[Source data]
-- Opening Marker --
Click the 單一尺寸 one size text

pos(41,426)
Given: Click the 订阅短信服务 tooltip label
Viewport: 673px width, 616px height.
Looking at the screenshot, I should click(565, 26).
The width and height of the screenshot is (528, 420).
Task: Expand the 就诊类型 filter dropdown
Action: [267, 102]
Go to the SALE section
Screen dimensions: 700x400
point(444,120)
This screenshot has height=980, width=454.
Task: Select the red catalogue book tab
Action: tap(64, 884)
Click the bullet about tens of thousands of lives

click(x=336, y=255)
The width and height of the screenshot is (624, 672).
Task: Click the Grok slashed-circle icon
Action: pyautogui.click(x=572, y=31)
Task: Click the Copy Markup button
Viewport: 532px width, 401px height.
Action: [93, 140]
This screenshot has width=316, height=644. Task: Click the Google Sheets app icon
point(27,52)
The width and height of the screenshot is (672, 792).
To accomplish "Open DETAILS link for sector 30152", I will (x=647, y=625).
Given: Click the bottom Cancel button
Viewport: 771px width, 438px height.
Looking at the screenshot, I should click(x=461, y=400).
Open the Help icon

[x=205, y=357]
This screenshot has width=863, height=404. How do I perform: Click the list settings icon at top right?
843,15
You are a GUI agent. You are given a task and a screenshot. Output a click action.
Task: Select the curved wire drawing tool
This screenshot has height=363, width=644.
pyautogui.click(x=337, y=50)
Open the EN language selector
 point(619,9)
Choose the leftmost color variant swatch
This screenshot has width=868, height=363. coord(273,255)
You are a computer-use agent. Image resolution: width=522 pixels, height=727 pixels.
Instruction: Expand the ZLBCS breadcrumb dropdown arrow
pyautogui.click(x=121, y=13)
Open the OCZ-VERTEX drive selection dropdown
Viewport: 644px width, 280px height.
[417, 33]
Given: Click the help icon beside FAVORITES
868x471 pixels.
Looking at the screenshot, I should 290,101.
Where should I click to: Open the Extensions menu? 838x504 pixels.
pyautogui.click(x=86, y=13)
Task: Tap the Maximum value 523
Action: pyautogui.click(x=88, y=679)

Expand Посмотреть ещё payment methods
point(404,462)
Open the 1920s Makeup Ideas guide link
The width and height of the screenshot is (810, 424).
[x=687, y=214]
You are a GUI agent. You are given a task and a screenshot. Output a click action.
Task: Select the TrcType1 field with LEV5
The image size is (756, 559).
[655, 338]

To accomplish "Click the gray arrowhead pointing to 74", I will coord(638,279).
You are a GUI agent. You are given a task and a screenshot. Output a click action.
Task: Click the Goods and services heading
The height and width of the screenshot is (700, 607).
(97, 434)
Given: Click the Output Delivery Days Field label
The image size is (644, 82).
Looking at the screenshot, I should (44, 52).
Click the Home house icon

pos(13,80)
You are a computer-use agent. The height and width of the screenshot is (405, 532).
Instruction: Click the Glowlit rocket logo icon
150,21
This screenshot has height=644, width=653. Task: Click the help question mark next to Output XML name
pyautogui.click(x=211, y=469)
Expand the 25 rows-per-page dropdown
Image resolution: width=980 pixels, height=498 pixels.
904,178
-- Closing Marker --
### [Exercise prompt]
Repeat the entries verbatim through the line with "Given: Click the 订阅短信服务 tooltip label".

### [The answer]
Click the 單一尺寸 one size text

pos(41,426)
Given: Click the 订阅短信服务 tooltip label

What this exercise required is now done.